|
There are a couple of places where RL/Evolutionary Methods/Something Else are jockeying for the top of the leaderboards, but usually if one technique succeeds over the others it just means that someone's put a lot of work into that one particular approach. Anecdotally, I've heard about some optimization problems that should be a good fit for dynamic programming or reinforcement learning where it turns out they actually don't seem to work as desired. For example, optimizing elevator policy: an agent controlling an elevator wants to achieve high throughput of passengers while also minimizing the wait-time of each individual.
We want people to get to their floor quickly but also want to avoid having any individual wait for an excessively long period of time.
The agent can only observe information about the buttons pressed on each floor, although it gets a reward like that reflects our desiderata[1].
As it turns out, most elevators are not running some sort of cool machine optimized policy, but rather something hand-coded. This is not for lack of opportunity, either-- apparently, some researchers pitched Otis on this in the 90s, and it didn't work as well as what they already had, despite this looking like a case where theory should match reality.
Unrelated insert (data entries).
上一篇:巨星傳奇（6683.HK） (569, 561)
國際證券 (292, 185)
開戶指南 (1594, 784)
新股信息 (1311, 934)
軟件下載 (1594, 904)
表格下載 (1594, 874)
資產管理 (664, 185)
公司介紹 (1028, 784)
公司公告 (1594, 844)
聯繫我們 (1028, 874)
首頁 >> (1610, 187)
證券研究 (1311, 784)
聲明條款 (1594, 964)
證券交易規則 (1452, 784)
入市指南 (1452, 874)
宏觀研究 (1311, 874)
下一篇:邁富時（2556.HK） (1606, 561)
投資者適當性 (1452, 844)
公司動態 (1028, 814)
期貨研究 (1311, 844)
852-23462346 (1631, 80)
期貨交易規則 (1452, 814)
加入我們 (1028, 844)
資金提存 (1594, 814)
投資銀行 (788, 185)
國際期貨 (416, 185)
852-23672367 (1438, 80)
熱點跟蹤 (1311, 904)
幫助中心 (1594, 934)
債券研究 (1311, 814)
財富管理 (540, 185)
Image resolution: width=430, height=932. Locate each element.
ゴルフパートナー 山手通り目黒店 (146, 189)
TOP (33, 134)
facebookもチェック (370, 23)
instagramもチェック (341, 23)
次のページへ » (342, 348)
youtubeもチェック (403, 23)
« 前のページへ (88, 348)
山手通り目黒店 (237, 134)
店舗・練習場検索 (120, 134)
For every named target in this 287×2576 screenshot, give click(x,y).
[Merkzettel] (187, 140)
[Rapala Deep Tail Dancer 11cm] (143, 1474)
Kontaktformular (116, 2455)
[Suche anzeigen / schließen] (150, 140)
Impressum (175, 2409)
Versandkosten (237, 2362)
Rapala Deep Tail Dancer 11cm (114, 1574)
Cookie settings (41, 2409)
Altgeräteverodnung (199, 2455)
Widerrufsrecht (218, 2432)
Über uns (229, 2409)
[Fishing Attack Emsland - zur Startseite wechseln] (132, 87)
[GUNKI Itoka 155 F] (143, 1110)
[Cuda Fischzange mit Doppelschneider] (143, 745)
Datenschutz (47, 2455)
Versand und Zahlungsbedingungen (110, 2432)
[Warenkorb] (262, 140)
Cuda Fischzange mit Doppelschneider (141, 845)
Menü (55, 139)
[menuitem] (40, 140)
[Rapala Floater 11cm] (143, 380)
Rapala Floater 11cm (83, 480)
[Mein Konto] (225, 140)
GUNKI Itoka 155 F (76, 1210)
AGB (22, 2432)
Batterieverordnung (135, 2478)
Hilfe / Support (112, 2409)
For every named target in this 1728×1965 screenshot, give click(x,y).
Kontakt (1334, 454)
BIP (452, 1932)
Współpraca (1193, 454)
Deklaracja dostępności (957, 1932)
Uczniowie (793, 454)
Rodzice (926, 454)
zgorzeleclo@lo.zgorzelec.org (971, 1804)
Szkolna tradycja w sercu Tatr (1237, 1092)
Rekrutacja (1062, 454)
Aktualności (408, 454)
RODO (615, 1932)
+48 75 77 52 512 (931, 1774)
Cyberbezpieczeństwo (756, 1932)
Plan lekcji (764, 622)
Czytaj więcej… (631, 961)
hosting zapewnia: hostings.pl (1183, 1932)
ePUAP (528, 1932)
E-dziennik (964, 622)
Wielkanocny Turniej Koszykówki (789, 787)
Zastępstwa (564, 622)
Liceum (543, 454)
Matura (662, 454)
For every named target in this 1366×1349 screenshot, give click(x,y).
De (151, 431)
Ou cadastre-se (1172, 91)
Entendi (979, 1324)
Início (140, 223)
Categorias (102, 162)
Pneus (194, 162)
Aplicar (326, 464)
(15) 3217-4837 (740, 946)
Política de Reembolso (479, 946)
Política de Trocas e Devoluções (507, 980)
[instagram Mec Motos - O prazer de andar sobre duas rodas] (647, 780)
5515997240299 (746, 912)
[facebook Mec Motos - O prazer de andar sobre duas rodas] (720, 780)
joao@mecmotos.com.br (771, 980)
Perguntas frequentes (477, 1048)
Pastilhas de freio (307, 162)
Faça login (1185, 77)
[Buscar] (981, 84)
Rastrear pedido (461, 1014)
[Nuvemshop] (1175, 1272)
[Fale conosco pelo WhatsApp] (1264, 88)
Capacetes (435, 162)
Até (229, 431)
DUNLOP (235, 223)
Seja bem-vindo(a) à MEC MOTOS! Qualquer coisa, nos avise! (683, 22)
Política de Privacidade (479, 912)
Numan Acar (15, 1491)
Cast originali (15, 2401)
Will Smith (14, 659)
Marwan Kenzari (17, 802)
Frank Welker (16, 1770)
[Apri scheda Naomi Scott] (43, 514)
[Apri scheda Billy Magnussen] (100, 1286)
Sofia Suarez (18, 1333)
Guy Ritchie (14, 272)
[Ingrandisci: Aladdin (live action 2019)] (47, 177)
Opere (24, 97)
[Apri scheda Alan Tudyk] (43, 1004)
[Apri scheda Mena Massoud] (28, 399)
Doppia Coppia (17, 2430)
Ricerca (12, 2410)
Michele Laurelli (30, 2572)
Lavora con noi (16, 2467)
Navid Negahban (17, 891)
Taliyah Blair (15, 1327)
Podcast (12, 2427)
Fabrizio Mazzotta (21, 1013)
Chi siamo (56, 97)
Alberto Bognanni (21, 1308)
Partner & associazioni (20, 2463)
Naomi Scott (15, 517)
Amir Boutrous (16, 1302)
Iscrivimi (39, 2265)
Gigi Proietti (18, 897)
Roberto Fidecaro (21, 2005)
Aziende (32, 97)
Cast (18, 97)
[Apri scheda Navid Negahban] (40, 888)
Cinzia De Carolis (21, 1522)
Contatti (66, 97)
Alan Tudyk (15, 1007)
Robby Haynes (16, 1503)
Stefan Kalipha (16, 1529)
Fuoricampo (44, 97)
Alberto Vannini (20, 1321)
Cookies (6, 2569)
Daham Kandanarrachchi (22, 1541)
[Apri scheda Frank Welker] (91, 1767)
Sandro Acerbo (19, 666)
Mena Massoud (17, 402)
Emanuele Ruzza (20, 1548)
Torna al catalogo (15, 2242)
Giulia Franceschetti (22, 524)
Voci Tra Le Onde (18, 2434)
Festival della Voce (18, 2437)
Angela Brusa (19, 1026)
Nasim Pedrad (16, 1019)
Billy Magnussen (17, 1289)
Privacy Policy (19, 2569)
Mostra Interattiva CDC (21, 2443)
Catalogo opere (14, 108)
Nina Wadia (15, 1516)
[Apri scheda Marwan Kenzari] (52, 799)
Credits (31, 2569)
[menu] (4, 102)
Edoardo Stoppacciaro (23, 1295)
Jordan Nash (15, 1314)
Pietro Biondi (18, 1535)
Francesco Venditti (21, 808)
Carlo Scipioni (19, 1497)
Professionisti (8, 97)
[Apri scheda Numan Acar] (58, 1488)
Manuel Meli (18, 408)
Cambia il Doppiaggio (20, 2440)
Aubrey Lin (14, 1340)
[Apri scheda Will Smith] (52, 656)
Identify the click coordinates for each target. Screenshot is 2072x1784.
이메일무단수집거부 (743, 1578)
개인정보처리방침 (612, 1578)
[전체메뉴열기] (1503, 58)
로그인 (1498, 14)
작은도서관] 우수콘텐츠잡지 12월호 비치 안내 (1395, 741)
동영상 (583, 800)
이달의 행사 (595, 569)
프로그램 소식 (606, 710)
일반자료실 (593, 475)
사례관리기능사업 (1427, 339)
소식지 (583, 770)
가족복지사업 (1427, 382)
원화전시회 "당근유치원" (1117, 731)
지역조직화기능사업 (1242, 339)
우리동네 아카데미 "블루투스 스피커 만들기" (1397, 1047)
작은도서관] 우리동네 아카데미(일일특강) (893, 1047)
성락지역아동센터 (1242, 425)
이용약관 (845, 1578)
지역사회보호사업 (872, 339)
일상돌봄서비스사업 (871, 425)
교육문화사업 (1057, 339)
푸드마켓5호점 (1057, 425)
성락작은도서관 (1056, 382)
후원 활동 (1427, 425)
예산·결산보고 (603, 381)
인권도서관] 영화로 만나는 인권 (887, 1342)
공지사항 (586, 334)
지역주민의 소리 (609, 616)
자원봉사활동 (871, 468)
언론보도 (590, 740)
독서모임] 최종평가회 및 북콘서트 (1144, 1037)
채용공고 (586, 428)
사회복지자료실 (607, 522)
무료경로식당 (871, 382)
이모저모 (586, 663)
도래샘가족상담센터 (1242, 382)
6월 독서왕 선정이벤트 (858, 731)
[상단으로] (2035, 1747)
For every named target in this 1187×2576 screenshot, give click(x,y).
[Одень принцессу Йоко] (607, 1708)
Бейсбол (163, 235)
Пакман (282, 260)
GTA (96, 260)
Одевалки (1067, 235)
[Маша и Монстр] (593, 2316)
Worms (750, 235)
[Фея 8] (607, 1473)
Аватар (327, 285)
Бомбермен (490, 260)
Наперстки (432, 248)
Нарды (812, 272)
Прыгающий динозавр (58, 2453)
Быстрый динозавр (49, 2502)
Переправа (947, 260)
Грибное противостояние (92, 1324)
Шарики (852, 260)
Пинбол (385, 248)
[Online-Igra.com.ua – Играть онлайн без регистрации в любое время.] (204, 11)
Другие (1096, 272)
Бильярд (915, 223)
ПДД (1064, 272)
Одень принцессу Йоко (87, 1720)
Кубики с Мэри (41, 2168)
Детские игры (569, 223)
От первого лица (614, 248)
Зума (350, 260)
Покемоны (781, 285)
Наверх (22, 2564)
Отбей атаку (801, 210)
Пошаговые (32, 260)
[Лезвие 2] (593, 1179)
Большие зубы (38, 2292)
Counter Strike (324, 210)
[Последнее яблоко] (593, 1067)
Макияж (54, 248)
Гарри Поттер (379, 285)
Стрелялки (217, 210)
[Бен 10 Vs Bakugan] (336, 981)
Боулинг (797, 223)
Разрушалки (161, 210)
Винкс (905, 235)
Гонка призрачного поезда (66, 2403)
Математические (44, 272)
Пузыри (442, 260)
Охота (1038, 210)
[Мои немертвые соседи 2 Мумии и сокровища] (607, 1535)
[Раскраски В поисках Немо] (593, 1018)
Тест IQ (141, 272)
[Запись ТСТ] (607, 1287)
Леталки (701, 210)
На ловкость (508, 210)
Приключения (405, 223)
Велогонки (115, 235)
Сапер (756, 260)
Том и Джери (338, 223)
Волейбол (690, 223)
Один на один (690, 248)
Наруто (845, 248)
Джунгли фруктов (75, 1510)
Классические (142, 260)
Why this is, I don't know, but it might come down to the fact that there's really a lot more to a "pleasant elevator experience" than might be assumed (or modeled by the reward function), or perhaps the hand coded policy incorporates background knowledge about human vertical locomotion unavailable to a machine. ----- 1. Maybe something `R_{t} = Transporting(t) - ∑ Waiting(i, t)`, meaning something like "number of people currently being transported minus the people who are waiting times how long they've been waiting for". |
It's ostensibly the case for other RL problems that we've only recently crossed some compute power viability threshold. Maybe contemporary researchers with contemporary compute power would have better luck?